The answer is every line in the data below that contains the word "field".
### Material for this task
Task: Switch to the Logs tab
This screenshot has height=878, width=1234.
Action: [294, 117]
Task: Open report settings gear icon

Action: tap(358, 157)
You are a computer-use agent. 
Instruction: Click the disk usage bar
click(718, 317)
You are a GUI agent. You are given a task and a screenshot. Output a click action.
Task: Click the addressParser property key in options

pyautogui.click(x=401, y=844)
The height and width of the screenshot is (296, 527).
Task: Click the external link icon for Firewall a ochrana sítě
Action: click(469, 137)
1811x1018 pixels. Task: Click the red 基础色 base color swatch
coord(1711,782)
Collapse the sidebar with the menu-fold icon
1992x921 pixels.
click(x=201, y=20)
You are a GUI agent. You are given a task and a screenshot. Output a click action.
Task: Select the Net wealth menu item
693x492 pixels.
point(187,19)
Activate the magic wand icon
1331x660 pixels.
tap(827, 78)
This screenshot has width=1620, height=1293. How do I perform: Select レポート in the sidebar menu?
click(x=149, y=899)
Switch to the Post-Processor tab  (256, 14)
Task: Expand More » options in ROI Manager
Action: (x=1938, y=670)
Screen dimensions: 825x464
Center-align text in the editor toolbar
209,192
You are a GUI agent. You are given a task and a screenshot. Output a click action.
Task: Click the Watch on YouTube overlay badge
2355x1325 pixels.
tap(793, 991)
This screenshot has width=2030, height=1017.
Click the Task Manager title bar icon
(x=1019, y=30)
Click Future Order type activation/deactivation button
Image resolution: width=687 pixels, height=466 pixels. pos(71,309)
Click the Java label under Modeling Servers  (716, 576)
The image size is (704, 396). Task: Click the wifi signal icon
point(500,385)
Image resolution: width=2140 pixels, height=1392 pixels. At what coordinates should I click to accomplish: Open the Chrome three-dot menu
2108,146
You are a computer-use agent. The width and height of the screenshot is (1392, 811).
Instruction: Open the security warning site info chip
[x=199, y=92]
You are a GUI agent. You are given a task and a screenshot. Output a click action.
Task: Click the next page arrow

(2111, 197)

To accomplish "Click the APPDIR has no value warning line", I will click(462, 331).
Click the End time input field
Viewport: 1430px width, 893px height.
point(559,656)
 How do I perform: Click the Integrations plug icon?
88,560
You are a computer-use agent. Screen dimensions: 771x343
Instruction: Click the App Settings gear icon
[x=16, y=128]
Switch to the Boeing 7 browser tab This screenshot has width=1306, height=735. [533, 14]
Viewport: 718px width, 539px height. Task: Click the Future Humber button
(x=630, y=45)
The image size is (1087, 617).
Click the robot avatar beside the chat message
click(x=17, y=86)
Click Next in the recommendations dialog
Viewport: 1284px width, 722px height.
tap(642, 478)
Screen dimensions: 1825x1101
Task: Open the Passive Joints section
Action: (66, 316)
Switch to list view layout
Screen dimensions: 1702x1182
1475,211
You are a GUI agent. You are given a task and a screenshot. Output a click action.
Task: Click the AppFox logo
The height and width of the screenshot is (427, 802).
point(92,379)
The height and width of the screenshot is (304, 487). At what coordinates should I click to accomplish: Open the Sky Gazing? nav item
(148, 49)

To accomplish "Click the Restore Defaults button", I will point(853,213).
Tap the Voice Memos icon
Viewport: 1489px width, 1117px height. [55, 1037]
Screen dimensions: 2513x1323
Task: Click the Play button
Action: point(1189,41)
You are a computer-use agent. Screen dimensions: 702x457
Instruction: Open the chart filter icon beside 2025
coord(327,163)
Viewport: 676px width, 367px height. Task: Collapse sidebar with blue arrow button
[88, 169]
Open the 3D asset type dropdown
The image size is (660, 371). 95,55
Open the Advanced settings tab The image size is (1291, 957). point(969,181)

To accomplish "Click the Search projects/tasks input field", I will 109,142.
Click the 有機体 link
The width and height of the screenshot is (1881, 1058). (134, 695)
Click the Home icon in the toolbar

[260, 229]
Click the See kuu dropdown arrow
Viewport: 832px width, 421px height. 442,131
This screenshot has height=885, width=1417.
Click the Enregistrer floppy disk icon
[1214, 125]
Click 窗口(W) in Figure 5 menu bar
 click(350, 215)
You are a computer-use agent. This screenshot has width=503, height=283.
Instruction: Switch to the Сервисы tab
######
* **Task result**
Click the End time input field
To accomplish "Click the Search projects/tasks input field", I will 109,142.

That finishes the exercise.